331 S. Western doesn’t exist. There’s a building at 327 and another one at 333. The theater is gone.

Joe Vogel
Joe Vogel on July 25, 2007 at 5:44 pm

A large percentage of the cards in the L.A. Library’s California Index do refer to this theatre as the Wilshire Theatre. The name Fox was not used though. The West Coast Circuit did not become Fox-West Coast until several years after this theatre opened, and the Fox name was not put on any of the circuit’s theatres until 1929. I don’t know in what year the Wilshire was renamed the Embassy, but it must have been before 1930 when Fox opened its new Wilshire Theatre in Beverly Hills.

kencmcintyre
kencmcintyre on August 5, 2007 at 5:59 pm

The Wilshire theater is on the left in this 1924 photo from the USC archive:
http://tinyurl.com/ysyfpx

kencmcintyre
kencmcintyre on August 14, 2007 at 8:21 pm

Listed as the Fox Embassy in the 1942 city directory.

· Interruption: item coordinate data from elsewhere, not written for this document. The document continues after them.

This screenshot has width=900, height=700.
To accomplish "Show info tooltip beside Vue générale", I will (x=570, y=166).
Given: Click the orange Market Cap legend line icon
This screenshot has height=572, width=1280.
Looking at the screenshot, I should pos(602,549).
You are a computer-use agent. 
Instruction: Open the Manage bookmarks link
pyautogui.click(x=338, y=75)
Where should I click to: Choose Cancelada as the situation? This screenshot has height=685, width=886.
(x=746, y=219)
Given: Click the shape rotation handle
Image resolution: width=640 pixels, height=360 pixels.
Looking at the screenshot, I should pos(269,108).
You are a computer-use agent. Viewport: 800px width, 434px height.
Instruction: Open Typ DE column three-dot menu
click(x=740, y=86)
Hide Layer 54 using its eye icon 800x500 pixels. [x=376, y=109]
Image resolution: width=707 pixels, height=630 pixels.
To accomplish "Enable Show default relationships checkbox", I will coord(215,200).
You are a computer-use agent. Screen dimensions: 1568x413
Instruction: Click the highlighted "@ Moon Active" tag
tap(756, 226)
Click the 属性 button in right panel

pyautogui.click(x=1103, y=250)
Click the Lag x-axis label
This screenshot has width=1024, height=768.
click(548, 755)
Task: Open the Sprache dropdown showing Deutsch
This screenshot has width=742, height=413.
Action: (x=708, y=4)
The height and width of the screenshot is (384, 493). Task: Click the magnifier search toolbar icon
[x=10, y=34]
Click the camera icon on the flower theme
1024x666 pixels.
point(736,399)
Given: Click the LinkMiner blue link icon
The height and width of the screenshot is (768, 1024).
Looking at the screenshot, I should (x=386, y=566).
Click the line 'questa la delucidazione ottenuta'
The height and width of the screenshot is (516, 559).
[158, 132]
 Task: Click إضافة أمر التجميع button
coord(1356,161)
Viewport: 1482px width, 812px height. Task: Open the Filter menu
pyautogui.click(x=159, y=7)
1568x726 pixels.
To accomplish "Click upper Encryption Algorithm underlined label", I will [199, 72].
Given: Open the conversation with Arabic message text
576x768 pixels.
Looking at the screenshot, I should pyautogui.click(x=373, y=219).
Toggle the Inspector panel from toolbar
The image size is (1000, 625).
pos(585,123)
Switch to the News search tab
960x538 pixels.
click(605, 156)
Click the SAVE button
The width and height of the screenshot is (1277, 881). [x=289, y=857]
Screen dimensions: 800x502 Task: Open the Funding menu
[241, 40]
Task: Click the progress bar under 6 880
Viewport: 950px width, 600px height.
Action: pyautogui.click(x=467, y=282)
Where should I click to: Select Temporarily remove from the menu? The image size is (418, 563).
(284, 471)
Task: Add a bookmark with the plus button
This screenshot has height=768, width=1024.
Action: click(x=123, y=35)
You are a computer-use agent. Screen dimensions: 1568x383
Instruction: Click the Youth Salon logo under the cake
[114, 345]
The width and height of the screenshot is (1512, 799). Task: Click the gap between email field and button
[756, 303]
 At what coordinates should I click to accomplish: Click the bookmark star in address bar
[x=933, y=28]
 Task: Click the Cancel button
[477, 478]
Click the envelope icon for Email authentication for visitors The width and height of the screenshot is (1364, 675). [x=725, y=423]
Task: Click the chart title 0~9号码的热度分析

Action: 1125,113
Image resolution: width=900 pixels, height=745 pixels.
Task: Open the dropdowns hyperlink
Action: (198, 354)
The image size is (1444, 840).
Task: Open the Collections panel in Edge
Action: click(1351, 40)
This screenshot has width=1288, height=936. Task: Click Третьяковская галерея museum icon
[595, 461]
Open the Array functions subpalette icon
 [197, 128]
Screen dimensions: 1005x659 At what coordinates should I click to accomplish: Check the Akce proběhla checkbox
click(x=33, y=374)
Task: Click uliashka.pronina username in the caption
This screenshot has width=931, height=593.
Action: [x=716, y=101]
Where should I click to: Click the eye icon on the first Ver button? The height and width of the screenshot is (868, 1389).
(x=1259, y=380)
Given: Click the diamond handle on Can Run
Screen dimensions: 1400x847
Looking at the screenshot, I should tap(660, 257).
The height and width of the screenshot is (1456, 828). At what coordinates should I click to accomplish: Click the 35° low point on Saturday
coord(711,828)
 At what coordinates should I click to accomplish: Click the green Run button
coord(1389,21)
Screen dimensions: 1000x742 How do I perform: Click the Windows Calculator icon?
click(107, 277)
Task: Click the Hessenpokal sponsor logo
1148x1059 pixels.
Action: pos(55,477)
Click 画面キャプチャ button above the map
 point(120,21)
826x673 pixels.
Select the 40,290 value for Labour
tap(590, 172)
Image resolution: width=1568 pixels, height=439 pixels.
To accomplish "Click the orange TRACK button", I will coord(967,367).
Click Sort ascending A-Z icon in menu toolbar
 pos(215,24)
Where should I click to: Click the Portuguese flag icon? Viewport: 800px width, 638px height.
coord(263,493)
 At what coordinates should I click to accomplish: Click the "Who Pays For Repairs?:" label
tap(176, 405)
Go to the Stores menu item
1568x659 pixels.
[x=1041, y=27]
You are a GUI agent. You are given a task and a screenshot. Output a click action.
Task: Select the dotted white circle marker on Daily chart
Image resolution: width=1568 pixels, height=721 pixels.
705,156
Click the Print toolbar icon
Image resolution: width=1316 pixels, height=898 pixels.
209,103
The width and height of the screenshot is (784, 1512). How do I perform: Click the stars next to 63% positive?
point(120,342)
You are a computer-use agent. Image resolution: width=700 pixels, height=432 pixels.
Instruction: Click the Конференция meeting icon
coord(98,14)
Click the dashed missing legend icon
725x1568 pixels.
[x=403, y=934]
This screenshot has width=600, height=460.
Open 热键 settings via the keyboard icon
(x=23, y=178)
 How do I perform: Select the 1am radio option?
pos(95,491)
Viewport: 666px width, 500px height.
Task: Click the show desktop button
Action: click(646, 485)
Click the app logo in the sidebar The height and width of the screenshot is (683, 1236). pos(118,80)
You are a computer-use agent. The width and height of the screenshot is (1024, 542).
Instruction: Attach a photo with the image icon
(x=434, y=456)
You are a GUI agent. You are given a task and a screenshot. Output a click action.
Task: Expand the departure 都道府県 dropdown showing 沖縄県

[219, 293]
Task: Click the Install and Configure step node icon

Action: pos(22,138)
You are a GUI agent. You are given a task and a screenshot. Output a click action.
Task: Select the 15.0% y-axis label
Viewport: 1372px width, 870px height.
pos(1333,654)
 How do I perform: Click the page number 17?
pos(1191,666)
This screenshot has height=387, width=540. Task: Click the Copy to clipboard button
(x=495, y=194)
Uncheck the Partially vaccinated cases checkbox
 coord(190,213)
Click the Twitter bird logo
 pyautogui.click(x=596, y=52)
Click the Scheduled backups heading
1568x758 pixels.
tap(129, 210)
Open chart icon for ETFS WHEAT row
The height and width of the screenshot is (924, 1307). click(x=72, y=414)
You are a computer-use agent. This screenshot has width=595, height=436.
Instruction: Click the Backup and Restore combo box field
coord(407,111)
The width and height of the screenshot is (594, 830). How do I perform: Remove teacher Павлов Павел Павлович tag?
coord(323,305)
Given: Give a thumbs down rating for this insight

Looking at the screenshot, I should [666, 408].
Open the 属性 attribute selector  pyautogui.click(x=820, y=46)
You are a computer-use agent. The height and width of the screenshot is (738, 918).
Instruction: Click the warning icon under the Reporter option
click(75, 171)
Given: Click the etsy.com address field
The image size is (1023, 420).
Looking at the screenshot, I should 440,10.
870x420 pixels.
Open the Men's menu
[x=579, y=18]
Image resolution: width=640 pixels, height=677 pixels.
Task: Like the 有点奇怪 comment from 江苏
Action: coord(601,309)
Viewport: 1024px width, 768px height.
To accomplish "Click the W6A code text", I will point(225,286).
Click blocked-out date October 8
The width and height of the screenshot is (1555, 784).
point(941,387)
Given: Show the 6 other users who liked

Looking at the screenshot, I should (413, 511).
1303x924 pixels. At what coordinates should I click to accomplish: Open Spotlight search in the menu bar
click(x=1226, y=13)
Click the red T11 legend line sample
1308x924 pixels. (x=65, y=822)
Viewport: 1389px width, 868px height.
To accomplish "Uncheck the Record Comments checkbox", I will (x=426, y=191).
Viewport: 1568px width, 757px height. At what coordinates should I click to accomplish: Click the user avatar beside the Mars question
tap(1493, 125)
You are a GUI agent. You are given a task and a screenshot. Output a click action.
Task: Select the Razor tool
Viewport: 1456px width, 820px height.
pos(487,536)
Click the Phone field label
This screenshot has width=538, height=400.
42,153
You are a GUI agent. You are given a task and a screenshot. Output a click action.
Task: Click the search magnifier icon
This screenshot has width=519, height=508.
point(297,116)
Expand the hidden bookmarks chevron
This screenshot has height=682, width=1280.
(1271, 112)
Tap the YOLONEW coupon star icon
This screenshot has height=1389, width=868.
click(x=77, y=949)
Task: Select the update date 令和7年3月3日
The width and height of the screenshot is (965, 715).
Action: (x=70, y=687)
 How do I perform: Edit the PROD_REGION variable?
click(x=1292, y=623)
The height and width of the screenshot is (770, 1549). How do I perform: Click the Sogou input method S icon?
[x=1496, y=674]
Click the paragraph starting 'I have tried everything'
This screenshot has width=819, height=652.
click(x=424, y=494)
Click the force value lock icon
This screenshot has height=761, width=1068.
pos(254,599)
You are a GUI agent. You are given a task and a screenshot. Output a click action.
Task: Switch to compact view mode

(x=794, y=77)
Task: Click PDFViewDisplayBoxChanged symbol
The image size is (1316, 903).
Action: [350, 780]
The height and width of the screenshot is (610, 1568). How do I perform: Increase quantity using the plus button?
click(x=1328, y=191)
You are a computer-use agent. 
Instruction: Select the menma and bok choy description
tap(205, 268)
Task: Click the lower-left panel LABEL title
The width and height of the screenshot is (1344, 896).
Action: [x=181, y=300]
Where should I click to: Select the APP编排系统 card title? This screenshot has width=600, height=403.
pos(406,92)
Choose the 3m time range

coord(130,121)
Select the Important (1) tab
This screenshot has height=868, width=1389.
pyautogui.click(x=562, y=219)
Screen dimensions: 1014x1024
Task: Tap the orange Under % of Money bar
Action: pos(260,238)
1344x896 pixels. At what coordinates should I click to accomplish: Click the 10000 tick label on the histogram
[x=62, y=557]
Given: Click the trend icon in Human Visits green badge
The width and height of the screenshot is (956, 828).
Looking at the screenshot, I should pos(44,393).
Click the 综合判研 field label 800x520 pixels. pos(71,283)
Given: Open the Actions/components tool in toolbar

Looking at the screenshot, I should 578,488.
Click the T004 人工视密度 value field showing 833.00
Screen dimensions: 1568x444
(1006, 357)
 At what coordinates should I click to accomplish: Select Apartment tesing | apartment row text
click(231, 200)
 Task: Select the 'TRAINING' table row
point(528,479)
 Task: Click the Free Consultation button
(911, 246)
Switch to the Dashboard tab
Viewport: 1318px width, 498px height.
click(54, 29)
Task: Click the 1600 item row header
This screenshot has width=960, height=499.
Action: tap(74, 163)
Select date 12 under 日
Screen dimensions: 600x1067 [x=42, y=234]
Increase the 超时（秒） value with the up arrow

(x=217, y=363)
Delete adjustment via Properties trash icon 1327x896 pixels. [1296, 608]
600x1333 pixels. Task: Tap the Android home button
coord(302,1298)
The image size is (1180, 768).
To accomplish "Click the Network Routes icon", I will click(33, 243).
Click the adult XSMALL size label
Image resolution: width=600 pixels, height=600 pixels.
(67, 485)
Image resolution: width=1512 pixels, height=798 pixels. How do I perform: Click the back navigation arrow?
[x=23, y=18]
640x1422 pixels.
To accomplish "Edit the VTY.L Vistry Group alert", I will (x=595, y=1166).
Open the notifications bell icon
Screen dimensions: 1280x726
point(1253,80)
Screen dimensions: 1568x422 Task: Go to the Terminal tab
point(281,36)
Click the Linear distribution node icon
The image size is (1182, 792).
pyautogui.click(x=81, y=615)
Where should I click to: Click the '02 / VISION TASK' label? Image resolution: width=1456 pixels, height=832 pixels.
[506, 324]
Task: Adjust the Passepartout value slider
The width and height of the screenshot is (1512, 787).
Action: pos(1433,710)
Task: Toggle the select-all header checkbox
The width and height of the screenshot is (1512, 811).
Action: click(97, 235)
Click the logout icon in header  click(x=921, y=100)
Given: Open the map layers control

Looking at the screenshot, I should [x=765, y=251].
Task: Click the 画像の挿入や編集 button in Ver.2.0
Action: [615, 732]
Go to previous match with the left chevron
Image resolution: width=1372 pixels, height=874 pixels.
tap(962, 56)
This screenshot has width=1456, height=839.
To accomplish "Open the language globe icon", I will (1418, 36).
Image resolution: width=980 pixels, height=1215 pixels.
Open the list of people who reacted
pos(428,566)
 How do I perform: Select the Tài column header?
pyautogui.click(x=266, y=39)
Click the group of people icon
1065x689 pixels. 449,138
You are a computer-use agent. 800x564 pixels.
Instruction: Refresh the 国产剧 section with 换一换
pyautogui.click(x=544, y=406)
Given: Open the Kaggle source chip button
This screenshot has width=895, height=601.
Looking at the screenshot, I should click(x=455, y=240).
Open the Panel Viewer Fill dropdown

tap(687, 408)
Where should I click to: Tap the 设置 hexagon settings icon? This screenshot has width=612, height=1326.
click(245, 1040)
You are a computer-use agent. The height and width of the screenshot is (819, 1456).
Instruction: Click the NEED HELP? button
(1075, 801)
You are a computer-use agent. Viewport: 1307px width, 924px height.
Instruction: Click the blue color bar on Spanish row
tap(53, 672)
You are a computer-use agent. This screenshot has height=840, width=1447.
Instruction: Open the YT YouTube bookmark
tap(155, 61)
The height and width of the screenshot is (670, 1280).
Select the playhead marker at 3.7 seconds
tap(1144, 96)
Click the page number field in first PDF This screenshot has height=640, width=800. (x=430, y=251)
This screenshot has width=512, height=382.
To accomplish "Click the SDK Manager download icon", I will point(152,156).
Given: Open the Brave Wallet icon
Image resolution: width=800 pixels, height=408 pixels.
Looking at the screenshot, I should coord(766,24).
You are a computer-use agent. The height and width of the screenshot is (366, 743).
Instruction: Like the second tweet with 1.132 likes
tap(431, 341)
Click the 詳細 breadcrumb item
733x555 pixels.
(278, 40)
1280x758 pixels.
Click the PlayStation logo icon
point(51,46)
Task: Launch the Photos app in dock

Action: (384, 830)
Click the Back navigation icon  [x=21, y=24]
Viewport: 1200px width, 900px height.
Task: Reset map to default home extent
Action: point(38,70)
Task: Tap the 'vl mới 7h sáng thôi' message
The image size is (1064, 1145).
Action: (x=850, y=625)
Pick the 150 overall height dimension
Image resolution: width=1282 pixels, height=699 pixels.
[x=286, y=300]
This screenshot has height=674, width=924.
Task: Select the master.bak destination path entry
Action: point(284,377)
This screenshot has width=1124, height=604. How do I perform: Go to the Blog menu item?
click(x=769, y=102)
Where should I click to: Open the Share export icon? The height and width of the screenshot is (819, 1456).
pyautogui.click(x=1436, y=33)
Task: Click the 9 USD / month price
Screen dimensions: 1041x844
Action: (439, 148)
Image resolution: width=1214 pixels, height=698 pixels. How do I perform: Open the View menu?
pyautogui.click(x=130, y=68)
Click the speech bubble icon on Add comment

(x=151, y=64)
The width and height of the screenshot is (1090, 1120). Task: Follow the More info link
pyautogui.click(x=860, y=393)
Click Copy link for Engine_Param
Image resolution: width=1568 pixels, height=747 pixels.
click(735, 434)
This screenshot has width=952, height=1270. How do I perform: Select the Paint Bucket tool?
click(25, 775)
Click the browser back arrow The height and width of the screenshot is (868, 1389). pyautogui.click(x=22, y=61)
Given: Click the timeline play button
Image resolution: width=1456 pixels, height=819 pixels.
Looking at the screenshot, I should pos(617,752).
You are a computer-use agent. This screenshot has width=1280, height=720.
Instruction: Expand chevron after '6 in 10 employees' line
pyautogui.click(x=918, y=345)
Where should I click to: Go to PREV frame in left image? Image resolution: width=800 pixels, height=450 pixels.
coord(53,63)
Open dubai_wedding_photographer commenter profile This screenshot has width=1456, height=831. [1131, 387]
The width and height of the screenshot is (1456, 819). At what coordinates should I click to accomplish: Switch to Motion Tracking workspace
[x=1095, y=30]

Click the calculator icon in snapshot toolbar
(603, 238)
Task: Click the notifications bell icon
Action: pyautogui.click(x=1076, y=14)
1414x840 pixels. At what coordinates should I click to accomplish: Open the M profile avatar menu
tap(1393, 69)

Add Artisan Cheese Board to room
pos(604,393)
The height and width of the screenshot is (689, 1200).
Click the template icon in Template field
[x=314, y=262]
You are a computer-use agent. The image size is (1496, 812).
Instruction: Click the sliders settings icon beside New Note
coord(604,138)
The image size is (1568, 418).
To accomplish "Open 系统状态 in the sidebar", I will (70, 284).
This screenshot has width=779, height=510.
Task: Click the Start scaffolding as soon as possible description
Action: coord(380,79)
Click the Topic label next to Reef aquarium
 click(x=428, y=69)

Address was 329 S. Western Avenue.

Art1956
Art1956 on June 5, 2008 at 7:26 am

I saw the double feature of Fantastic Voyage and Do Not Disturb there in 1966.Nice theatre.

William
William on June 17, 2008 at 8:53 pm

In 1933 it was known as the Embassy Theatre.

kencmcintyre
kencmcintyre on January 1, 2009 at 3:20 pm

From the LA Times, 2/12/37:

Theater Booth Fire Fatal to Trapped Girl Cashier

Miss Betty Wallace, 18, died yesterday in Cedars of Lebanon Hospital from injuries suffered Wednesday night when her dress caught fire in the tiny ticket booth at the Embassy Theater, 331 S. Western Avenue. Scores of people gathered outside the theater to attend a bank night drawing were unable to help, as Miss Wallace’s dress, ignited by an electric stove, became a pillar of flame.

Joe Vogel
Joe Vogel on August 22, 2011 at 3:40 am

The Los Angeles County Assessor’s office says that the building on this site was built in 1921. In Google’s satellite view, the auditorium roof appears to be partly intact. Comparing it with a 1948 view at Historic Aerials, it looks as though only about the rear third of the building has actually been demolished.